### [TASK TO CARRY OUT]
Working from the records below, return word for word the line that contains "Immigration (310, 38)" and each line after it, ending with the last. Skip all pictures.

Screenshot grounding data
━━━━

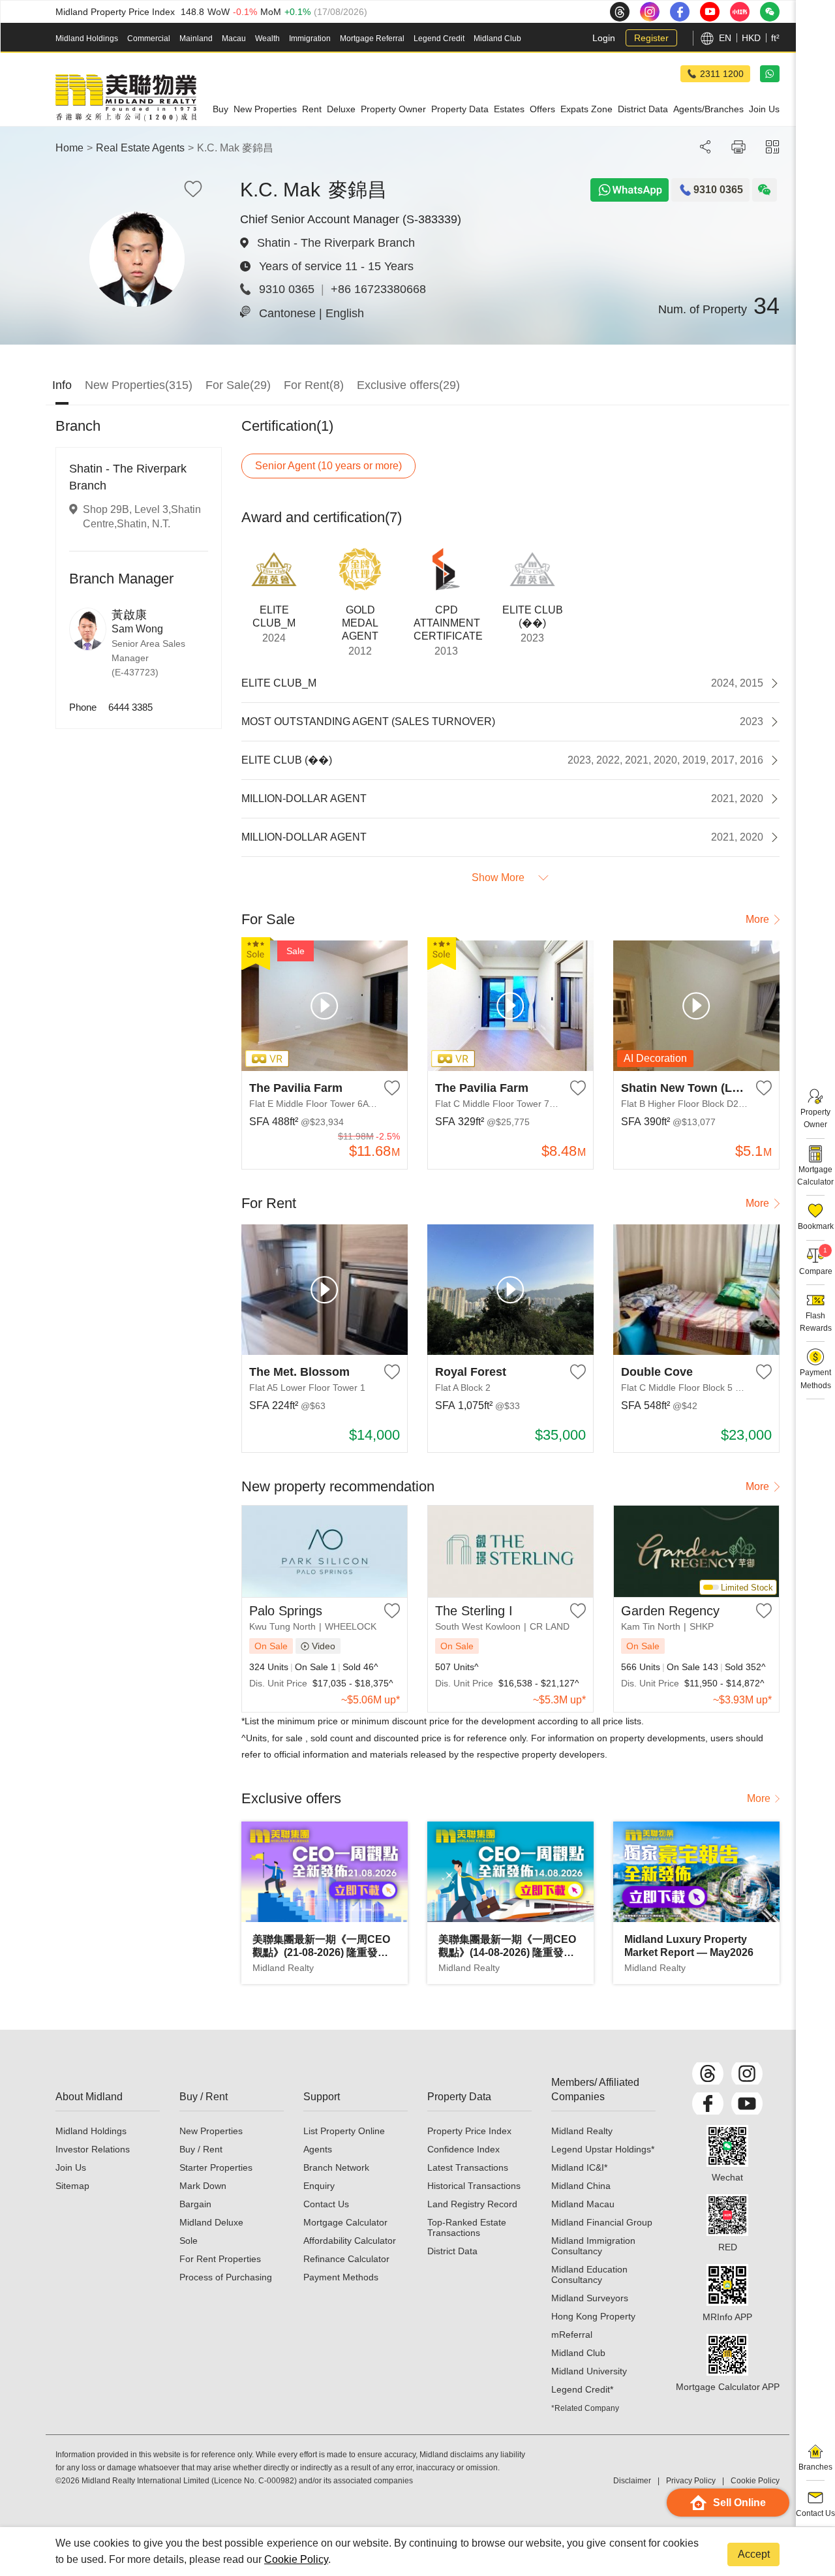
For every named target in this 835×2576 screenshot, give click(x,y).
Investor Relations (92, 2149)
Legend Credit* (582, 2389)
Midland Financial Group (601, 2222)
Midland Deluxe (211, 2222)
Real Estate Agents (140, 147)
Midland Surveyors (589, 2298)
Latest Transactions (467, 2167)
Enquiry (319, 2185)
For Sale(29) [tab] (238, 385)
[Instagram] (747, 2073)
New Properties (211, 2131)
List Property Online (344, 2131)
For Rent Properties (220, 2259)
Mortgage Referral (372, 38)
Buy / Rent (200, 2149)
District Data (452, 2251)
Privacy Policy (691, 2480)
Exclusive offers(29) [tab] (408, 385)
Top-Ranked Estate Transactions (466, 2227)
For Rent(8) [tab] (314, 385)
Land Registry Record (472, 2204)
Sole (188, 2240)
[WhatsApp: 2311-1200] (770, 73)
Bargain (195, 2204)
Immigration (310, 38)
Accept (754, 2554)
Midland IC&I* (579, 2167)
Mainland (196, 38)
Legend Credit (439, 38)
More (757, 919)
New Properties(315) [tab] (138, 385)
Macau (234, 38)
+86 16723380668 (378, 289)
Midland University (589, 2371)
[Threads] (707, 2073)
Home (69, 147)
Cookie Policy (296, 2559)
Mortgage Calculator (345, 2222)
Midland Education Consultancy (589, 2274)
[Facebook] (707, 2103)
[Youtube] (747, 2103)
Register (651, 38)
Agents (317, 2149)
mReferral (571, 2334)
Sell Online (739, 2502)
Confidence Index (463, 2149)
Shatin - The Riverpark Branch (336, 242)
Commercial (148, 38)
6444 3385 (130, 707)
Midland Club (497, 38)
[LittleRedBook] (727, 2215)
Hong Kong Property (593, 2316)
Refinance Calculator (346, 2259)
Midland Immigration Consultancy (593, 2245)
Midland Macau (583, 2204)
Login (603, 38)
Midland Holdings (86, 38)
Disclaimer (632, 2480)
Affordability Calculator (349, 2240)
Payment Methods (340, 2277)
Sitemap (72, 2185)
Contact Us (326, 2204)
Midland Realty (582, 2131)
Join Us (70, 2167)
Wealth (267, 38)
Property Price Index (469, 2131)
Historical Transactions (474, 2185)
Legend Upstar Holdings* (602, 2149)
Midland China (581, 2185)
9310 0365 (286, 289)
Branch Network (336, 2167)
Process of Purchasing (225, 2277)
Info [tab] (62, 385)
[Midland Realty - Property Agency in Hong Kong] (125, 97)
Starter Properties (215, 2167)
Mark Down (202, 2185)
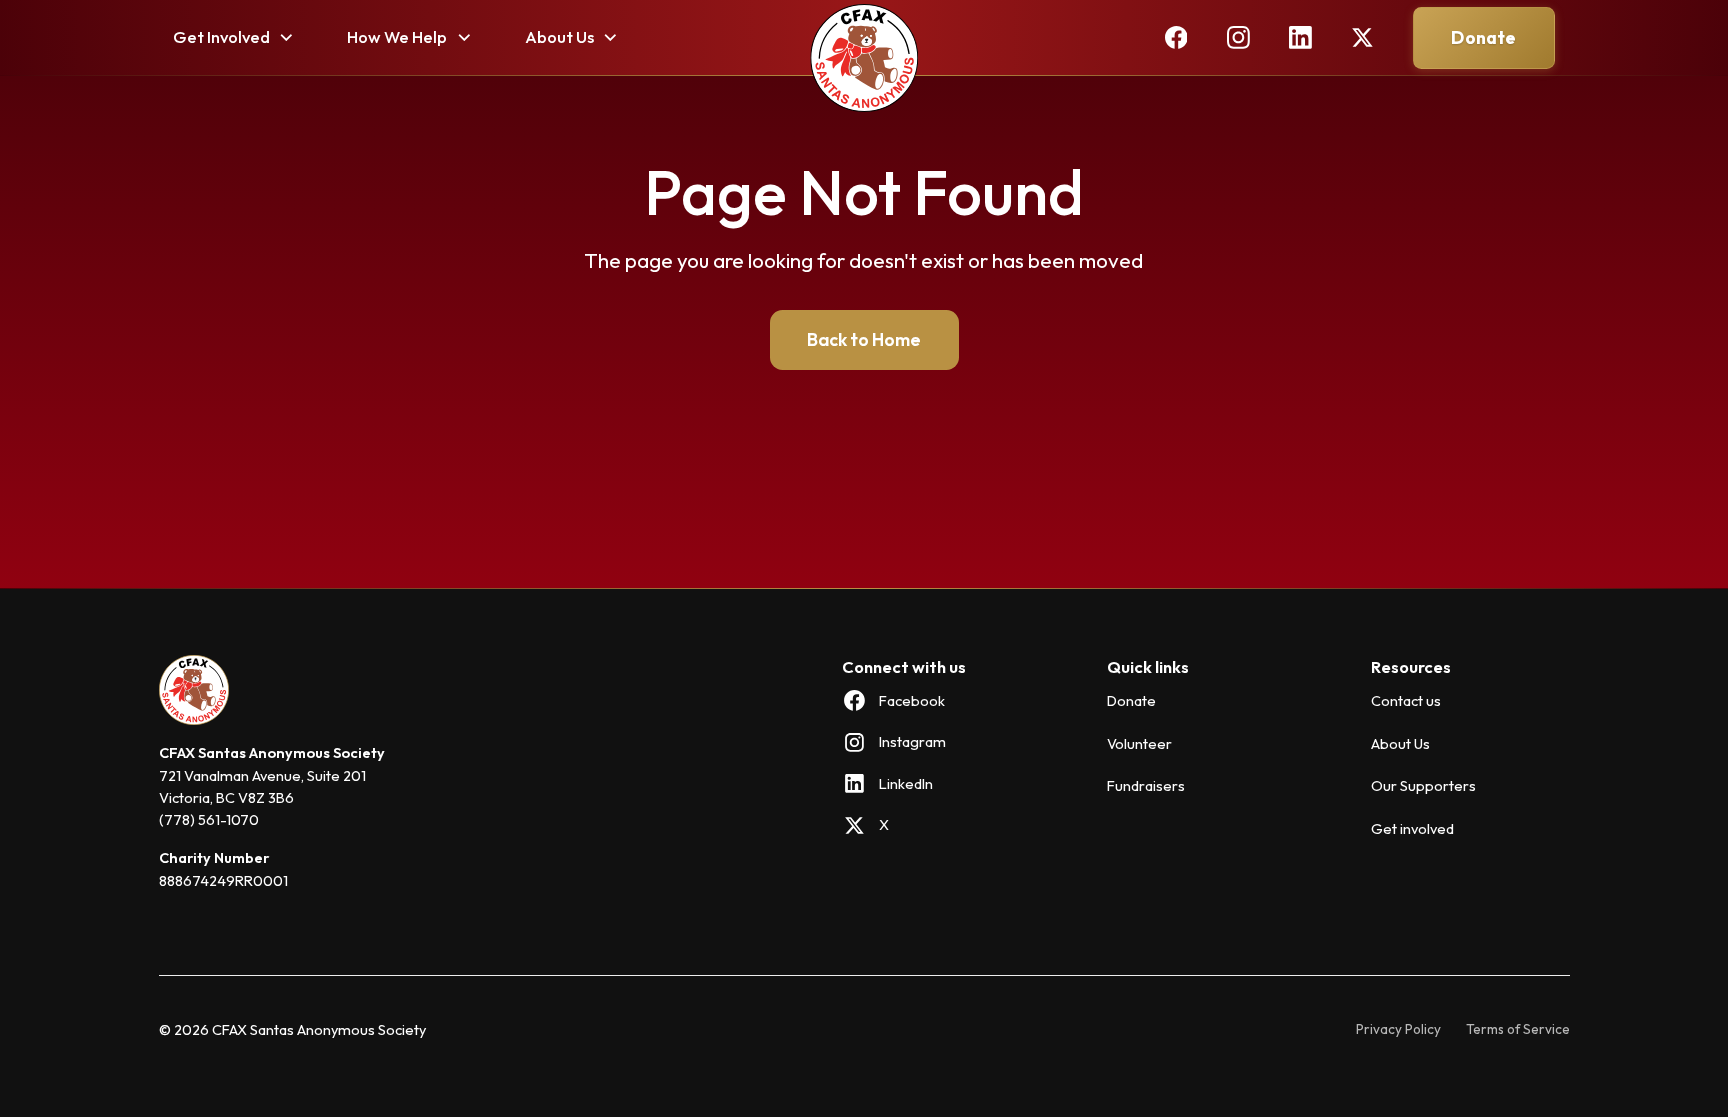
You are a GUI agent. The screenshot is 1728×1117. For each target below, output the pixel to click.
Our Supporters (1423, 786)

━━━━

### [EXERCISE SOLUTION]
Immigration (310, 38)
Accept (754, 2554)
Midland IC&I* (579, 2167)
Mainland (196, 38)
Legend Credit (439, 38)
More (757, 919)
New Properties(315) [tab] (138, 385)
Macau (234, 38)
+86 16723380668 (378, 289)
Midland University (589, 2371)
[Threads] (707, 2073)
Home (69, 147)
Cookie Policy (296, 2559)
Mortgage Calculator (345, 2222)
Midland Education Consultancy (589, 2274)
[Facebook] (707, 2103)
[Youtube] (747, 2103)
Register (651, 38)
Agents (317, 2149)
mReferral (571, 2334)
Sell Online (739, 2502)
Confidence Index (463, 2149)
Shatin - The Riverpark Branch (336, 242)
Commercial (148, 38)
6444 3385 (130, 707)
Midland Club (497, 38)
[LittleRedBook] (727, 2215)
Hong Kong Property (593, 2316)
Refinance Calculator (346, 2259)
Midland Immigration Consultancy (593, 2245)
Midland Macau (583, 2204)
Login (603, 38)
Midland Holdings (86, 38)
Disclaimer (632, 2480)
Affordability Calculator (349, 2240)
Payment Methods (340, 2277)
Sitemap (72, 2185)
Contact Us (326, 2204)
Midland Realty (582, 2131)
Join Us (70, 2167)
Wealth (267, 38)
Property Price Index (469, 2131)
Historical Transactions (474, 2185)
Legend Upstar Holdings* (602, 2149)
Midland China (581, 2185)
9310 0365 (286, 289)
Branch Network (336, 2167)
Process of Purchasing (225, 2277)
Info [tab] (62, 385)
[Midland Realty - Property Agency in Hong Kong] (125, 97)
Starter Properties (215, 2167)
Mark Down (202, 2185)
You are a GUI agent. The screenshot is 1728×1117. For each target below, output the pixel to click.
Our Supporters (1423, 786)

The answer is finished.